RT: With more data behind these procedures and as people in the oncology field see the value of what interventional oncologists can provide, do you think interventional oncology procedures can move forward to become frontline cancer treatments? Do you think interventional oncologists will be seen as frontline members of the cancer team?
Goodwin: If interventional oncologists are not frontline members of the team, then they will be relatively sidelined in the management of those patients. To be a frontline member, they are going to need the full cancer treatment skill set that I outlined. They will not just stick a probe into hepatocellular carcinoma and cook it. They will have to understand the epidemiology of hepatocellular carcinoma and its natural history and what are the other available therapies. You need the whole gamut of knowledge about that disease state. The individual who has all that knowledge will be a valuable member of the team.
RT: Being a valuable member of the team seems to be an objective for interventional radiologists. However, it also seems to be a difficult challenge. Many of the skills an interventional radiologist needs to be successful seem to be skills he or she needs to pick up on his or her own vs. being a part of the natural course of training. How do you deal with that?
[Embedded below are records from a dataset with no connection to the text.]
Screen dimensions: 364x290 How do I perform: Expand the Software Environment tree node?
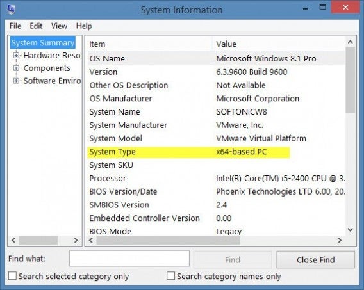[16, 81]
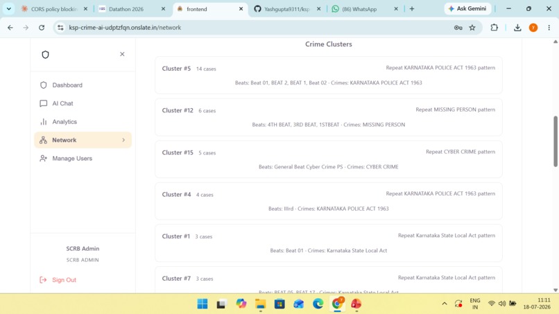Select the Cluster #12 missing person card
Image resolution: width=559 pixels, height=314 pixels.
328,117
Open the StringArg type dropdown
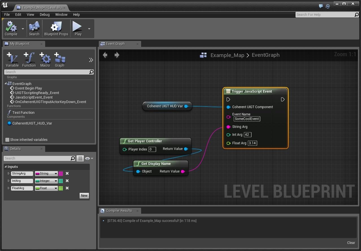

Goodwin: That’s why training is in evolution. Our hope is that the new dual primary certificate in IR and diagnostic radiology will result in more available time and emphasis on clinical practice. The new training is coming out. You are correct, to some extent, that people from prior generations had to embrace and learn about the clinical practice outside of their training environment.
Frankly, it’s also an economic issue because the evaluation and management codes don’t reimburse nearly as well as procedural codes. But to follow a good patient care model for the long run, interventional radiologists must do the evaluation and management work, have clinic, and see patients. We have to make that investment in our practice and in the quality of care of our patients. I think that, over the last 20 years, this has become more recognized by individuals practicing in the specialty.